I've made a simple toy called Tacky Turtle. Basically, it's a virtual machine that runs randomly generated programs (any combination of symbols is a valid program), and the program controls a turtle which leaves a trail behind it.
The program's memory is a 'tape' which you can see on the right of the screen.
Getting started is easy, click 'Play' and then 'Randomize'.
You can share any interesting programs by clicking 'Share' and copying the link. Clicking that link will load the web player with that program pre-loaded. On desktop versions, you can load links by pasting it into the 'Share' dialog and clicking 'Load'.
There is a command list if you click "help" but if I recall correctly the commands are:
( rotate 5 degrees left
) rotate 5 degrees right
^ walk forward
r toggle red
g toggle green
b toggle blue
< previous tape position
> next tape position
- decrease tape value
+ increase tape value
= skip n instructions (n = tape value)
* repeat next instruction n times (n = tape value)

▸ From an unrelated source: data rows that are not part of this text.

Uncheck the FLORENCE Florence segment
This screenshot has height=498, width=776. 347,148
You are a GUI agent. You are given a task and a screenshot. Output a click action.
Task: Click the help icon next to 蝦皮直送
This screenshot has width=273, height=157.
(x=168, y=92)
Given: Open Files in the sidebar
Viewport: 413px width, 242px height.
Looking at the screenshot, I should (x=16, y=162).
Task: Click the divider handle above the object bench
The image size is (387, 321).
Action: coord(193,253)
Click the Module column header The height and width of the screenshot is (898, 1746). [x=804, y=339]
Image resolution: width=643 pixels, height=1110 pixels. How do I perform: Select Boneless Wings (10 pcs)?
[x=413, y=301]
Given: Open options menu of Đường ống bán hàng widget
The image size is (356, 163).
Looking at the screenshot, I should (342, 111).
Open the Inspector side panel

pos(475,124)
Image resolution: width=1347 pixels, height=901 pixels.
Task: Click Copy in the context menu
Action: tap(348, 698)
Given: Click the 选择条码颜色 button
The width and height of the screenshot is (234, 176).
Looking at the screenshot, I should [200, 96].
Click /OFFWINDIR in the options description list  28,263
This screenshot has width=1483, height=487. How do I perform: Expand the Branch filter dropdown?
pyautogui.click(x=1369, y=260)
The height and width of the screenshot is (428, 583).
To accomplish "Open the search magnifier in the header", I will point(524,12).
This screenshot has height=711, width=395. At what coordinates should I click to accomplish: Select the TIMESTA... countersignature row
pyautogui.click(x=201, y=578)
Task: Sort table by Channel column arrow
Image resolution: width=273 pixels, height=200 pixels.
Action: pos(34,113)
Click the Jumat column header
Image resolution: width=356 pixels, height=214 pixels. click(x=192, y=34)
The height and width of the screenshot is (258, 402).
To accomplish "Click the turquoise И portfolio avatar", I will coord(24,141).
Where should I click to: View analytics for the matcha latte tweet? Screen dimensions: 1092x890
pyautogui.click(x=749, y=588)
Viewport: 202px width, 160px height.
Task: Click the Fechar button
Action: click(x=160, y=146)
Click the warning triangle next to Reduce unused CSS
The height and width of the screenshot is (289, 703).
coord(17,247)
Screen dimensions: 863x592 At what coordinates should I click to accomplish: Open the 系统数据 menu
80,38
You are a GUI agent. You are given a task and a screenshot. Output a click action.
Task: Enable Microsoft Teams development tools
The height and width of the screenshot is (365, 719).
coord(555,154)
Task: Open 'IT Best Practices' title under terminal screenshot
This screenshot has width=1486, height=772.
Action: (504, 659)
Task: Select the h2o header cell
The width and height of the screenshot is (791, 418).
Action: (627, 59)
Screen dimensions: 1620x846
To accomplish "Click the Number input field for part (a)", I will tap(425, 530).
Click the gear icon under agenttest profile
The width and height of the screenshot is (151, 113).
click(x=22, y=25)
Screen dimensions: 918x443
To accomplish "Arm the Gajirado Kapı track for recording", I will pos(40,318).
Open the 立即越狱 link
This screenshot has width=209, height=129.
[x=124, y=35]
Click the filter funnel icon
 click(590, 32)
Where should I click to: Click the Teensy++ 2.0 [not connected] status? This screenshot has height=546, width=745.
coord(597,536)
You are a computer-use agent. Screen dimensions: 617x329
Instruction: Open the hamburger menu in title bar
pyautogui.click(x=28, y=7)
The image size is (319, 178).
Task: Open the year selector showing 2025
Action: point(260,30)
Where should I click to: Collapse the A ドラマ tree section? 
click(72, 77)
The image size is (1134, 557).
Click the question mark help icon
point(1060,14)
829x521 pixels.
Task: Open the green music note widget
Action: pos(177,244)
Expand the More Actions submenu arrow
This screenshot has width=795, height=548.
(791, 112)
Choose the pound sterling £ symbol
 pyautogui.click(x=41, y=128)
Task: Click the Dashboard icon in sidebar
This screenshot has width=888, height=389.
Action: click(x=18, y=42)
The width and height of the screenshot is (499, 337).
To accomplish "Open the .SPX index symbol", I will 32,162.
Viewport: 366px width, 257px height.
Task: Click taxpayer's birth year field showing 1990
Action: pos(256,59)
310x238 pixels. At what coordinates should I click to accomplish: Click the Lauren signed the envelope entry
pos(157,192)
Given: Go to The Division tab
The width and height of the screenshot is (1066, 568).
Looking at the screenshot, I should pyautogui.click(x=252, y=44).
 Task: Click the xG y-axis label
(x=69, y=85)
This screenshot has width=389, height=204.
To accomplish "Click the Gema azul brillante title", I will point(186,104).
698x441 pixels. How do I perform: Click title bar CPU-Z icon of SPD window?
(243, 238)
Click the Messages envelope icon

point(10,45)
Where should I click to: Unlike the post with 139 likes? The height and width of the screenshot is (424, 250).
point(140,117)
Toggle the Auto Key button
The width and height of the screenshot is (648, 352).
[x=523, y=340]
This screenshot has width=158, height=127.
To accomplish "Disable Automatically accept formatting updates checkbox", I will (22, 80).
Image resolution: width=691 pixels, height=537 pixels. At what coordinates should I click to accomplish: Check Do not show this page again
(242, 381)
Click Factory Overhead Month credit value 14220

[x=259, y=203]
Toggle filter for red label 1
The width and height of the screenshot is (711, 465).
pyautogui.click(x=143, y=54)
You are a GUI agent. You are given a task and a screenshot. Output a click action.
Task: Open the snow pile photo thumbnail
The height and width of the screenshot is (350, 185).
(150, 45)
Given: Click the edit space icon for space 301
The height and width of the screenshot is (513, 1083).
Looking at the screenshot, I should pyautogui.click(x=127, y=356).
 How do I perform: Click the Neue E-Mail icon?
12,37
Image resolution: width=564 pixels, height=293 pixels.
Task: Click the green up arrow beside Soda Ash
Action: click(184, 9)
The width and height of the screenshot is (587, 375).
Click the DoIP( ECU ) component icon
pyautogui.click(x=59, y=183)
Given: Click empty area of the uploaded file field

? skip next instruction if n is 0 (n = tape value)
Every other symbol is ignored (but still takes a cycle!)
MessiahAndrw wrote:Basically, it's a virtual machine that runs randomly generated programs
But why there is some regularity in every picture? It seems generated programs are not random. Or there is small random part which is repeated many times after some translation/rotation.
embryo wrote:But why there is some regularity in every picture? It seems generated programs are not random. Or there is small random part which is repeated many times after some translation/rotation.
If a program is randomly generated, that doesn't mean it can't create a regular output. It is able to repeat, as some commands trigger the tape position, and once the last tape was reached it jumps back to the first.
embryo wrote:And all translations follow a circle pattern.
No, the ones I took a screenshot of did, there are also some that don't. But that has a simple explanation: if the turtle moves always forward after each turn, and turns for example 10 times to the left, but 12 times to the right, it runs in a circle..
max wrote:It is able to repeat, as some commands trigger the tape position, and once the last tape was reached it jumps back to the first.
After random program ends the VM starts it again? Then why there are rotations and shifts every cycle? And all translations follow a circle pattern.
Randomness and regularity together are interesting area to explore, but understanding it is not a straight-forward process.
Yes it runs again. Just what Max said, if it runs the same thing over and over again (move forward, rotate right) there's a high chance it'll produce a circular pattern. Not all do and if you play with the tool you will get programs that generate straight patterns, things that look like scan lines, junk, etc.
Also, there is a tape device (I am simulating a turing machine) that acts as memory, and that can influence the looping and pattern behaviour of programs.
max wrote:if the turtle moves always forward after each turn, and turns for example 10 times to the left, but 12 times to the right, it runs in a circle..
MessiahAndrw wrote:Not all do and if you play with the tool you will get programs that generate straight patterns, things that look like scan lines, junk, etc.
Also, there is a tape device (I am simulating a turing machine) that acts as memory, and that can influence the looping and pattern behaviour of programs.
Nice toy to discover random regularities or regular randomness
I've been thinking about how a 3D version would work, and if the camera angle was static (you can't rotate the image) it would be simple because I merely have to draw the lines when the turtle moves. However if I implement the ability to rotate the display (which you'd want to), I'd have to redraw it from the new angle. I don't want to store a list of drawn lines, because this could be drawing hundreds of thousands of lines a second, and we'd quickly run out of memory.
So I'm thinking I could either do a voxel approach, where the turtle draws into a 512x512x512 voxel grid. This would look pixelated when zoomed up close though. An alternative approach would simply be to clear the display when you rotate, requiring the turtle to redraw.
Or, I could do a hybrid approach. Voxelize it into a low res (maybe 8x8x8) cloud that is only visible as a preview when you rotate, then you stop it fades out after a second (giving time for the turtle to start redrawing from the new angle).
That would work until you decide to add the "random number generator" function, although in that case you could store the seed so as to generate the same sequence of random numbers when redrawing and only change the seed when asked to re-generate the random numbers. Storing a seed wouldn't use much memory and there would be no increase in memory usage as more random numbers are generated as would have been the case with what was origianlly going to be my suggestion to store a list of the random numbers generated so that they can be repeated (I really should have known better than to even think of suggesting that LOL).
EDIT: I was actually meaning to post here anyway: this does look quite cool although I haven't tried it though... One more question/suggestion: does it generate random text or does it only use valid symbols which actually do something? If the former then it could get frustrating when a child decides to try changing something and can't understand why the pattern doesn't change!